Orange-Yogurt Cake with Baked Apple
White House pastry chef Bill Yosses recommends this flavorful cake as a healthy dessert option.
- Unsalted butter, for baking pan
- 1 large navel orange, cut into 8 wedges
- 1 1/2 cups all-purpose flour
- 1 1/2 cups granulated sugar
- 1 teaspoon baking powder
- 1/8 teaspoon baking soda
- Pinch of coarse salt
- 1/2 cup plain whole milk yogurt
- 1 teaspoon grated orange zest
- 1 large egg
- 3 tablespoons honey
- 1/2 teaspoon pure vanilla extract
- 1/4 cup freshly squeezed lemon juice
- 1/4 cup confectioners' sugar
- Baked Apples
Preheat oven to 350 degrees. Butter an 8-by-2-inch round cake pan; line with a parchment paper round and butter again.

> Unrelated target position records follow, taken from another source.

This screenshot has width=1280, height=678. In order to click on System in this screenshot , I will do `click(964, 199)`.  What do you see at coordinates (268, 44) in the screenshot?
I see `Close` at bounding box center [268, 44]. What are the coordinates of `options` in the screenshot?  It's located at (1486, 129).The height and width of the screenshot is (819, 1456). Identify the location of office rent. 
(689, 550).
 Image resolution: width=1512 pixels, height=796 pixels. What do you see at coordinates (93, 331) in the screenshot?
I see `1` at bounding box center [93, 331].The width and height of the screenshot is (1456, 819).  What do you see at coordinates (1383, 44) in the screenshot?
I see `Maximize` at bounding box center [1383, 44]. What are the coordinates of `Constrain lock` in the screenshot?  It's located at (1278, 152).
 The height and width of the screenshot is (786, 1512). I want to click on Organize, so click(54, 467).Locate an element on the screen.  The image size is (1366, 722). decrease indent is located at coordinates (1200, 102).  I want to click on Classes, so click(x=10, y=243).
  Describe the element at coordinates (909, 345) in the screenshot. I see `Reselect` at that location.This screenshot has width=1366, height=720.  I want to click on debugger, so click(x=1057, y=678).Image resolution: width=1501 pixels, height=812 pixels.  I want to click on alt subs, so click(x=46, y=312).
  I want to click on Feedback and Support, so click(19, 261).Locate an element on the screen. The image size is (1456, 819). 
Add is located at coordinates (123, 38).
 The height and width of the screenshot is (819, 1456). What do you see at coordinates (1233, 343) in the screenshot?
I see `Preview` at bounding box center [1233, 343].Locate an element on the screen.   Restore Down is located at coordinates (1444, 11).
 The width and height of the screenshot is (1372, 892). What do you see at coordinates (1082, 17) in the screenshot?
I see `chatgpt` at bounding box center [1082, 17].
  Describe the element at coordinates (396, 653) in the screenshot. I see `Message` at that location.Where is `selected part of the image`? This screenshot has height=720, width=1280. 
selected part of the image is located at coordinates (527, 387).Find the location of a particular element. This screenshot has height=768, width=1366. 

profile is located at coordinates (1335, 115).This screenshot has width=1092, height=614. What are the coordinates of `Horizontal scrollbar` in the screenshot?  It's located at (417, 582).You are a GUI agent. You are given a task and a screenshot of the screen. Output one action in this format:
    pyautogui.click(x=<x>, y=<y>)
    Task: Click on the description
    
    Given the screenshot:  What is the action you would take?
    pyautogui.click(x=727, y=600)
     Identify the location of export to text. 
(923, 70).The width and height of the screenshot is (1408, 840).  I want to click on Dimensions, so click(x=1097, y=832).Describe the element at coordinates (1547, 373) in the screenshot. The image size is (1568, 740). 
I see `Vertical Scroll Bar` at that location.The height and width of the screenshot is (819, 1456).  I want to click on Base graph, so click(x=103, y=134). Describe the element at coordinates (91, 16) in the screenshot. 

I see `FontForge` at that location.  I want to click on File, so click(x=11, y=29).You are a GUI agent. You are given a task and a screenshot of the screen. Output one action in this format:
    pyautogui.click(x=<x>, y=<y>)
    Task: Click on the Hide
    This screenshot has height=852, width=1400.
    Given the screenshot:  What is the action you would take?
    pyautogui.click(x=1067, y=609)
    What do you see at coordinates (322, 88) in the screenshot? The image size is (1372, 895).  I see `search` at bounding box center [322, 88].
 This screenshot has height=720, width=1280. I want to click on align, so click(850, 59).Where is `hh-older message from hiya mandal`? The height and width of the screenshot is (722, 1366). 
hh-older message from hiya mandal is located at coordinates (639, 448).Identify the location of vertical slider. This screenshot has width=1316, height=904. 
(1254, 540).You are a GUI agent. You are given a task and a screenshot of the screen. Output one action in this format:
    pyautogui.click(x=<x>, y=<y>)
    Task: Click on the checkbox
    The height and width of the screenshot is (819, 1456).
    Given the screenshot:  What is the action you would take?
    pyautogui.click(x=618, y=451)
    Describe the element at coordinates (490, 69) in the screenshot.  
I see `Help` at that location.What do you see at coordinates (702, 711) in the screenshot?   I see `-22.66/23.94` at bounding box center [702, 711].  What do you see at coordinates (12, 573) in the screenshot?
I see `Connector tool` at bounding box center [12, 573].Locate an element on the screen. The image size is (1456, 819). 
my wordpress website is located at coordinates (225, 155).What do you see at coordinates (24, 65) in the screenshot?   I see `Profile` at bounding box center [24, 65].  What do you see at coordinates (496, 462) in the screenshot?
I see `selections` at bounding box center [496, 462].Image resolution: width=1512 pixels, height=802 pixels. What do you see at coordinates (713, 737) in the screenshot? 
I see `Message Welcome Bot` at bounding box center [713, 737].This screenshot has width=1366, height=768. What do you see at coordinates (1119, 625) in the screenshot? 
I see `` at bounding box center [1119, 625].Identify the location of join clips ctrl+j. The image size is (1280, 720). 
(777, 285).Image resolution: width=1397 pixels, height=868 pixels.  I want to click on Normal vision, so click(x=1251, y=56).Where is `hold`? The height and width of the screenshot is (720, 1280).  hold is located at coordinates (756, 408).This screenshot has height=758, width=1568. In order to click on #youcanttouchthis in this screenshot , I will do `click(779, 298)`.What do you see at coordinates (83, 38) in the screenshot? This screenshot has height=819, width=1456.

Bring 4 cups water to a boil in a medium saucepan. Add orange and boil for 5 minutes. Drain, refill saucepan with 4 cups water and boil again. Add orange and boil for 5 minutes.
Meanwhile, in a medium bowl, sift together flour, 1/2 cup granulated sugar, baking powder, baking soda, and salt; set aside.
Remove orange from boiling water and add remaining 1 cup granulated sugar to boiling water. Cook, stirring, until sugar is dissolved. Return orange to boiling water and cook, until orange is softened, about 5 minutes. Drain and transfer orange to the bowl of a food processor along with 1/4 cup yogurt, orange zest, egg, honey, and vanilla. Process until well combined.
Add flour mixture to bowl of food processor; process until combined. Transfer to prepared cake pan and bake until golden brown and a cake tester inserted into the center of the cake comes out clean, 25 to 30 minutes.
Meanwhile, in a small saucepan, whisk together lemon juice, confectioners' sugar, and remaining 1/4 cup of yogurt. Bring to a boil over medium-high heat. Let boil until glaze is thickened, about 3 minutes.
Remove cake from oven and invert onto a wire rack set over parchment paper. Remove parchment paper round; pour glaze over cake. Let stand until glaze is absorbed. Serve cake with sliced baked apples.